Following that, we set up the PIR sensor pin and a Boolean flag to track whether motion is detected. The detectMotion function will be called whenever the sensor pin detects a rising voltage (that is, motion), setting movementDetected to true:
constexpr int PIR_SENSOR_PIN = 27;
volatile bool movementDetected = false;
void IRAM_ATTR detectMotion() {
    movementDetected = true;}

We then need to create a connectWiFi function that sets the ESP32 to operate in Station (STA) mode and then attempts to connect it to the Wi-Fi network using the credentials we provided earlier. It also sets the certificate root on the secure client.

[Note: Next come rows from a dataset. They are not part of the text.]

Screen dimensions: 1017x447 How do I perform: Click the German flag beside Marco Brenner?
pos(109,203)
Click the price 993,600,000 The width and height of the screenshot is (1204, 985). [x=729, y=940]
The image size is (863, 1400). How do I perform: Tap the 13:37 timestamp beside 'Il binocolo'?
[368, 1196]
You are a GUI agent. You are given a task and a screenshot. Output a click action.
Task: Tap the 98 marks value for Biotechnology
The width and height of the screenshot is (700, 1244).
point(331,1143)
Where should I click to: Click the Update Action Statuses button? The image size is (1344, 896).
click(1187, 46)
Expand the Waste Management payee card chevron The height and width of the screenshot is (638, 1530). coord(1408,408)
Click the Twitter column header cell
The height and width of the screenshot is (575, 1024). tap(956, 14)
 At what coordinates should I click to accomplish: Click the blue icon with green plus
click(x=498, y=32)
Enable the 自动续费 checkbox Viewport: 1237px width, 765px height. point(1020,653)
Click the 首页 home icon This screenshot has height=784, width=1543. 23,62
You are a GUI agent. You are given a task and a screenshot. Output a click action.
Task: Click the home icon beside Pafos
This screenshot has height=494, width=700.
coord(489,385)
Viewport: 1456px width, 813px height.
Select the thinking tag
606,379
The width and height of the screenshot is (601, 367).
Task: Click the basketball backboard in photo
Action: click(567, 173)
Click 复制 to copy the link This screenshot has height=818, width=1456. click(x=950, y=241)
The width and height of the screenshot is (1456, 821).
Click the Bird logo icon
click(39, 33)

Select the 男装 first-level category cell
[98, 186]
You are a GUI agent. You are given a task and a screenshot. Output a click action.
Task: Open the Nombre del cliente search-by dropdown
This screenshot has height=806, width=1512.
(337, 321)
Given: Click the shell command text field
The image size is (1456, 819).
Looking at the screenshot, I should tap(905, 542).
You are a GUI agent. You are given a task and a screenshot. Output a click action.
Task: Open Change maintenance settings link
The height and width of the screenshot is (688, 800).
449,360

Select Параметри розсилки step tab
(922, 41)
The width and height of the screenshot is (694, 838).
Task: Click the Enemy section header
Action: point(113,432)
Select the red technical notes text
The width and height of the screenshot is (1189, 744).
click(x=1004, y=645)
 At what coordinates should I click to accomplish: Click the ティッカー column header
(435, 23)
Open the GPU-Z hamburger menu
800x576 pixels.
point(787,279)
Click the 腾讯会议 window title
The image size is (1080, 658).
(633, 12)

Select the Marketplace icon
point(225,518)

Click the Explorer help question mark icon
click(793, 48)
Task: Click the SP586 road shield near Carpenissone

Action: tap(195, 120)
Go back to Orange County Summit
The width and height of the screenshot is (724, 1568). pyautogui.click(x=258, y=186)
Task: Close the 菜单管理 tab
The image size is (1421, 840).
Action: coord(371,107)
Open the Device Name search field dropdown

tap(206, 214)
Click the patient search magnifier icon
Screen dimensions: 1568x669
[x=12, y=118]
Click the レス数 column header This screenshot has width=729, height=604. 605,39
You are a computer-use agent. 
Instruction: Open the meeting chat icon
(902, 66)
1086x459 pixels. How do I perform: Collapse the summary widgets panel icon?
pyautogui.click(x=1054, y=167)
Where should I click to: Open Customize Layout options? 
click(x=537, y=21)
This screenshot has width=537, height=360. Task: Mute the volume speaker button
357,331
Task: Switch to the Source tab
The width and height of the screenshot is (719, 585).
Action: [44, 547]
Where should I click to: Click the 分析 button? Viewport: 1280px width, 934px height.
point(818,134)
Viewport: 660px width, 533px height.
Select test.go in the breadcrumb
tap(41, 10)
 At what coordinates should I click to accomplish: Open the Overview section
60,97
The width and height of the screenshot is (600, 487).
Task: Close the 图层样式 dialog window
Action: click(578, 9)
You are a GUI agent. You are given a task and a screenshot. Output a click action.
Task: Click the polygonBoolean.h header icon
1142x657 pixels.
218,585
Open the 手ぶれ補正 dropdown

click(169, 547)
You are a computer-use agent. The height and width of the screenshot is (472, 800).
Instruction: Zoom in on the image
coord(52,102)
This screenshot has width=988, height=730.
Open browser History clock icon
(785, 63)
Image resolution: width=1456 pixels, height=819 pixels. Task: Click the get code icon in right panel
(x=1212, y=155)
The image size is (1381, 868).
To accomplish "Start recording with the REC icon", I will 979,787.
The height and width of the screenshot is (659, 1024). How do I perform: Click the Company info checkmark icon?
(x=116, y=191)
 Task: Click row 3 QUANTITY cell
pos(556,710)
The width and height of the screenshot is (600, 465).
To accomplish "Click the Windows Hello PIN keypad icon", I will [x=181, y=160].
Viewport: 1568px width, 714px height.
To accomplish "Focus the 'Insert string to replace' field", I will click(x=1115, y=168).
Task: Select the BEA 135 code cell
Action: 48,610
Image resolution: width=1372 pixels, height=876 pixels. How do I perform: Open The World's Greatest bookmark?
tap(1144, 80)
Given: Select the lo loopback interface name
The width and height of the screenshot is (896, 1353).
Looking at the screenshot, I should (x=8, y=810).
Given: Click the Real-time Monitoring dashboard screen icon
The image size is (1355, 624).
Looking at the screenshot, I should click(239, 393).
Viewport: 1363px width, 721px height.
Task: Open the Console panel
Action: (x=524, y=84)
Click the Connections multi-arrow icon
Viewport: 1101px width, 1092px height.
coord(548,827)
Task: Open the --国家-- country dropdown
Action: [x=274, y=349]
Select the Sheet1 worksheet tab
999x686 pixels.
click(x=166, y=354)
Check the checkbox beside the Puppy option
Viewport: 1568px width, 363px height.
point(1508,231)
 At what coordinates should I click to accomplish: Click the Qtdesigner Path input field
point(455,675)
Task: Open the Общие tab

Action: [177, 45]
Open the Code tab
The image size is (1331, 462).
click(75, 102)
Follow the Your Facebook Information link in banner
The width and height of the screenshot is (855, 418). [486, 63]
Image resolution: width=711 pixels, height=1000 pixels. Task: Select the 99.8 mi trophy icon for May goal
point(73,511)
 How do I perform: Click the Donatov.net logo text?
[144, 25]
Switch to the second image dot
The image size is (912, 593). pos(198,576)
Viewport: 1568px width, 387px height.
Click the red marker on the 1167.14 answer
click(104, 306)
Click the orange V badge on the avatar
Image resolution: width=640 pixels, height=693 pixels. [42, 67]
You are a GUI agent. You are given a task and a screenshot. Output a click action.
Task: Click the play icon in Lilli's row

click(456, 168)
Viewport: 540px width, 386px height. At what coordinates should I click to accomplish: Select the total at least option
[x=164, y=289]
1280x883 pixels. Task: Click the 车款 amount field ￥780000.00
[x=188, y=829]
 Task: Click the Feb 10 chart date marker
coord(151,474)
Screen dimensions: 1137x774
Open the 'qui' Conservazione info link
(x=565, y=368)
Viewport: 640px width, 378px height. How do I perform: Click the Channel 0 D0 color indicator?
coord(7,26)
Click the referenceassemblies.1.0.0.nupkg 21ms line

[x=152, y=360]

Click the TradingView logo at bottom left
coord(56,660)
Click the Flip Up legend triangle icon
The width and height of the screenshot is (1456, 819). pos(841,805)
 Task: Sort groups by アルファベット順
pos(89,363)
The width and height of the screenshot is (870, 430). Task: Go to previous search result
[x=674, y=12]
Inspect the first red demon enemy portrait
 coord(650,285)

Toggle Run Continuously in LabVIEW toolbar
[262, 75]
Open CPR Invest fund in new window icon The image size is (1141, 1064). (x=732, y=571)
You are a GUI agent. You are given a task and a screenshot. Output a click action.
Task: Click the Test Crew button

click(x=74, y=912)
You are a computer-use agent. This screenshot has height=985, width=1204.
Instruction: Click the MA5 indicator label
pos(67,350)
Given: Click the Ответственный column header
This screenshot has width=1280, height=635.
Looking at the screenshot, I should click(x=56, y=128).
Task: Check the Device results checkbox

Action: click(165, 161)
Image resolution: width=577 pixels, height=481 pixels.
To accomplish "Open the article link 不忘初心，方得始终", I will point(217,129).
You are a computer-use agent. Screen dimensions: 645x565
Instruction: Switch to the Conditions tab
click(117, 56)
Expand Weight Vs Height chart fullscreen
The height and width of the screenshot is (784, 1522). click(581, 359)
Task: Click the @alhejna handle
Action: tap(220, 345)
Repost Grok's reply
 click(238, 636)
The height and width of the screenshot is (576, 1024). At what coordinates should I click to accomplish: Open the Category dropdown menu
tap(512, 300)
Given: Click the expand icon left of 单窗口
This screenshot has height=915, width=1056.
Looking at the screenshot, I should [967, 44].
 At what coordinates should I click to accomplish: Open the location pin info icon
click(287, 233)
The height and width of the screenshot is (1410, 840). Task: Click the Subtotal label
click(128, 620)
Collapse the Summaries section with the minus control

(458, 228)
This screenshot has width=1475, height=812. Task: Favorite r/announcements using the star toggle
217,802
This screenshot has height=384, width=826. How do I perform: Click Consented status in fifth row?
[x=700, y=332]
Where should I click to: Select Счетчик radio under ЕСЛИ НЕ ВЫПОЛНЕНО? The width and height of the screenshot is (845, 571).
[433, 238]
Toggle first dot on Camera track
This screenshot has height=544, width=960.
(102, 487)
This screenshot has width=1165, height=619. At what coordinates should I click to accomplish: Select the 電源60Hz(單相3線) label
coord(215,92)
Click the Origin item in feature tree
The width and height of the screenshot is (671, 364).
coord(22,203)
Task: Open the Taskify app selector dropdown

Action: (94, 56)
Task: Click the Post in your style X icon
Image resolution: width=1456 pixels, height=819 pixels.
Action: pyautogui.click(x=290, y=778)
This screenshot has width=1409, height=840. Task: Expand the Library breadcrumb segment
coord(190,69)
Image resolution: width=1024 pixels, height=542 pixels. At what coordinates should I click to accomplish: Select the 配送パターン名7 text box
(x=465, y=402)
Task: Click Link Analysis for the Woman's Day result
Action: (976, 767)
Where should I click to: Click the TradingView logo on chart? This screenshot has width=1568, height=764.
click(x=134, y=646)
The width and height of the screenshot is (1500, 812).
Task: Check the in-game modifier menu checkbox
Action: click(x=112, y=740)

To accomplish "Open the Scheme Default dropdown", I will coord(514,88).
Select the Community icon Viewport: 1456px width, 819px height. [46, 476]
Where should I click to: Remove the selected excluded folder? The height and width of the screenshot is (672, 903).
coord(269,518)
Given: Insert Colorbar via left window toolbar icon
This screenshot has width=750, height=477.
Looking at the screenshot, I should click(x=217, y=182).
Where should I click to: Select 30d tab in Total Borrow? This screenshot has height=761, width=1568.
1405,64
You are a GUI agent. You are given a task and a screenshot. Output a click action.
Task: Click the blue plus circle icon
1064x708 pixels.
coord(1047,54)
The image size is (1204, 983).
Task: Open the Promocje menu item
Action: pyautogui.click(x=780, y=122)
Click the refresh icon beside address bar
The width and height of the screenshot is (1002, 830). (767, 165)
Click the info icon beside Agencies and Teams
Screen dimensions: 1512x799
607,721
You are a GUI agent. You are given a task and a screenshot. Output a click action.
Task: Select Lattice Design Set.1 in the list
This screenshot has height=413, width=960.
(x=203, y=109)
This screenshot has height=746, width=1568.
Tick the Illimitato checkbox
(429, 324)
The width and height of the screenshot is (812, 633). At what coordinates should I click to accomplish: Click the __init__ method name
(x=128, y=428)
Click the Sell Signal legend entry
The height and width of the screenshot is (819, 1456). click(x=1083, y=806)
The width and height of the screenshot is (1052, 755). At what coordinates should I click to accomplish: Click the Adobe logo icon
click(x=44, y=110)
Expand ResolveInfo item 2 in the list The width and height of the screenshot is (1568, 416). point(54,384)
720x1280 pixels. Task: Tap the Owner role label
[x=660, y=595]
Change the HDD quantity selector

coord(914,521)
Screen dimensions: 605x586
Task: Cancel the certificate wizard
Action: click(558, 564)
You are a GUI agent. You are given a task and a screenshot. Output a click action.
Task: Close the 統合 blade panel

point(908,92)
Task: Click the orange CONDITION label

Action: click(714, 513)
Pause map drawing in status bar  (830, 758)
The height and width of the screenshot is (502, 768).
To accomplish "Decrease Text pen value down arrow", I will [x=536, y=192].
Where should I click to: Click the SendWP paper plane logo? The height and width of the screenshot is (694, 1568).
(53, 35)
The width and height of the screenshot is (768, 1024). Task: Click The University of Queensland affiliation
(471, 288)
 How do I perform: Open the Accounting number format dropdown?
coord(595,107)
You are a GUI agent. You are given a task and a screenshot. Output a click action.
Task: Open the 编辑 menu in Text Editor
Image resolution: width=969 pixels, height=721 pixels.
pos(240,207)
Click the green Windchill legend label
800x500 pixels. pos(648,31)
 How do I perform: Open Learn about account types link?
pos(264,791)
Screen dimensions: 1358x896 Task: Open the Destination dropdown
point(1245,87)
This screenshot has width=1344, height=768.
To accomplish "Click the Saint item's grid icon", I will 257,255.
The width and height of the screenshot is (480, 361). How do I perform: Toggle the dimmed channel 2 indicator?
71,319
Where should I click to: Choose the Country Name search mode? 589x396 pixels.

It then waits until the ESP32 is connected before continuing the program:
void connectWiFi() {
    WiFi.mode(WIFI_STA);
    WiFi.begin(networkCredentials.network_id, networkCredentials.network_pass);
    wifi_client.setCACert(TELEGRAM_CERTIFICATE_ROOT);
    while (WiFi.status() != WL_CONNECTED) {
        delay(500);}}

Finally, we create setup() and loop() functions. The setup() function initializes serial communication, sets the PIR sensor pin as an input with a pull-up resistor, and attaches an interrupt to it. It then connects to the Wi-Fi and sends a message indicating that the bot is active. The loop() function is the main loop of the program, which constantly checks if motion has been detected. If so, it sends a message and resets the flag:
void setup() {
    Serial.begin(115200);
    pinMode(PIR_SENSOR_PIN, INPUT_PULLUP);
   attachInterrupt(digitalPinToInterrupt(PIR_SENSOR_PIN), detectMotion, RISING);
    connectWiFi();
    telegramBot.sendMessage(chat_id, “Bot activated”);}
void loop() {
    if (movementDetected) {
        telegramBot.sendMessage(chat_id, “Motion detected!”);
        movementDetected = false;}}

As per usual, verify the code to ensure that you have entered everything correctly. Remember that there are four fields you must personally modify with your own information. If everything is done correctly, you should see the upload be successfully completed and your Telegram bot start churning messages after you have clicked Start on it.

And with that, we are ready to test our implementation.